« Entrer en écologie n’est rien d’autre qu’entrer en citoyenneté »

par | Jan 26, 2024 | Idée | 0 commentaires

Nicolas Escach est revenu sur les racines du réseau des Maisons de l’Écologie Culturelle lors de sa prise de parole à Muttersholtz dans le cadre de l’inauguration des « Synergies ». Il est directeur du Campus des Transitions de Sciences Po Rennes à Caen et Co-fondateur des Maisons de l’Écologie culturelle.

Son Intervention :

« Très heureux d’être à Muttersholtz, dans la commune qui a créé l’une des premières maisons de la nature et qui fut capitale française de la biodiversité en 2017. Vous êtes une référence nationale pour la gestion de l’eau, la restructuration des micro-habitats, la création de circuits-courts énergétiques, la conciliation des activités agricoles avec les enjeux écologiques ou encore l’éducation à l’environnement.

« Les Synergies », quel mot parfait pour parler d’écologie culturelle. Du grec « synergos », synergie signifie « travailler ensemble », concourir, en se coordonnant, à une aspiration plus noble, dépasser ses propres limites pour construire un destin collectif, renouer en somme avec notre « appétit de citoyens ».

Entrer en écologie n’est rien d’autre qu’entrer en citoyenneté.

Connaître la nature, c’est s’inscrire dans notre Nation et dans nos territoires. Connaître la nature, c’est prendre soin de nous-mêmes et de nos racines. Connaître la nature, c’est sortir de la confusion et gagner en maturité. À 30 kilomètres d’ici, à Ottrott, depuis 1989, chaque jeune couple associe sa relation naissante à la plantation et à la naissance d’un arbre pour que « la légèreté de son feuillage et la force de ses racines soient le fidèle miroir de leur destinée commune ». Une prière de l’arbre est même affichée sur le bord du sentier conduisant au Mont Sainte-Odile.

« Je suis le bois de ton berceau, la chaleur où cuit ton pain, la table familiale, la charpente de ta maison, le lit dans lequel tu dors, le manche de la houe, les planches de ton cercueil. Je suis l’air pur, la beauté, l’eau des nuages et des sources. Je suis l’ombrage aussi lorsque brûle le soleil d’été. Je suis le pain de la bonté. Je suis la croix du Christ. Écoute ma prière. Respecte-moi. Aime-moi ».

Impossible de tisser un nouveau pacte avec le vivant sans le connaître et sans l’aimer. Apprendre-Aimer-Agir sont les trois brins indispensables de la bascule écologique.

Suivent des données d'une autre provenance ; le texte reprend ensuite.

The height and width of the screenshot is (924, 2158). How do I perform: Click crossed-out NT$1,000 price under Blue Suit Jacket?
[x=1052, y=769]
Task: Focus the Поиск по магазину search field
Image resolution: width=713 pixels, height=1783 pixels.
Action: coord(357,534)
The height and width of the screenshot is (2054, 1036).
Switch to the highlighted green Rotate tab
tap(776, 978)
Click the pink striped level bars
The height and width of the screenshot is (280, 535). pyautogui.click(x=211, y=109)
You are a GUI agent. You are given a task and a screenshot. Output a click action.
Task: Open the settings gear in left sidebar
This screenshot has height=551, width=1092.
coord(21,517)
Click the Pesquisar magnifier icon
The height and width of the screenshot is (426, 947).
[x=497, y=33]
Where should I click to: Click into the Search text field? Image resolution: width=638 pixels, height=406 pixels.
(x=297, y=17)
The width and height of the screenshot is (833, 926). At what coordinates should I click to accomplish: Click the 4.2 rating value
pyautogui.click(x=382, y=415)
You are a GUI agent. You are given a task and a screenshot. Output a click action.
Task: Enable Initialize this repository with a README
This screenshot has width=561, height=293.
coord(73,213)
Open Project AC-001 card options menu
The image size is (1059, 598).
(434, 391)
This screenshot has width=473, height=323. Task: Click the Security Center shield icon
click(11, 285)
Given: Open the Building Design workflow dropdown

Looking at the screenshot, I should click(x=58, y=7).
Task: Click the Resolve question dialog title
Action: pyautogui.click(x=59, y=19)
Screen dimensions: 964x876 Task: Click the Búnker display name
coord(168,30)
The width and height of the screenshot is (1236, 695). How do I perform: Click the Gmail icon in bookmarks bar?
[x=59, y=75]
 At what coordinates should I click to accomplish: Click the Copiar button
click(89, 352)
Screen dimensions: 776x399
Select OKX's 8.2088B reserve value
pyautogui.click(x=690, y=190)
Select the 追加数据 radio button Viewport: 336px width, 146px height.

Oui, mais par où commencer ? Comment s’y prendre ? Vers qui se tourner ? Nous vivons une époque marquée par la désorientation et l’impasse. Nous avons perdu la vision, la direction, le sens et les repères. Nous sommes écrasés par l’anxiété et par le manque de confiance. Nous vivons des vies individuelles qui s’accélèrent mais peinent à se rencontrer.

Il nous faut atterrir. Il est temps de faire société avec le vivant. Là est le vrai progrès et le nouvel humanisme. Déjà, les collectivités agissent à travers divers politiques publiques :

  • L’aménagement de sentiers urbains et métropolitains à Marseille, Avignon ou Caen ;
  • La reconnaissance des objets naturels tels que les fleuves, les rivières, les zones humides, les montagnes, comme porteurs de droit à l’instar du Parlement de la Loire à Tours ;
  • La préservation des ceintures agricoles et la replantation des haies ;
  • La renaturation et la restauration écologique des écosystèmes les plus abîmés ;
  • L’établissement d’atlas de la biodiversité et de cartes subjectives à l’échelle des quartiers ;
  • La nomination, parmi les habitants, de « veilleurs du vivant », de « gardiens des sentiers », de « sentinelles de la biodiversité », de « compteurs d’oiseaux », de « nez au service de la qualité de l’air » ;
  • La mise en place d’un programme éducatif et artistique autour de l’écologie ;
  • L’établissement de nouveaux rituels ou d’un imaginaire climatique ;
  • La mise en dialogue entre patrimoine bâti, patrimoine immatériel et patrimoine naturel ;
  • La reconnaissance du rôle historique des entités naturelles remarquables ;
  • L’exploration de nouveaux fronts d’innovation par le biomimétisme.

 Les Maisons de l’Écologie culturelle sont une boussole et un cap dans un moment où nous quittons nos anciennes habitudes sans avoir encore assis nos nouveaux repères.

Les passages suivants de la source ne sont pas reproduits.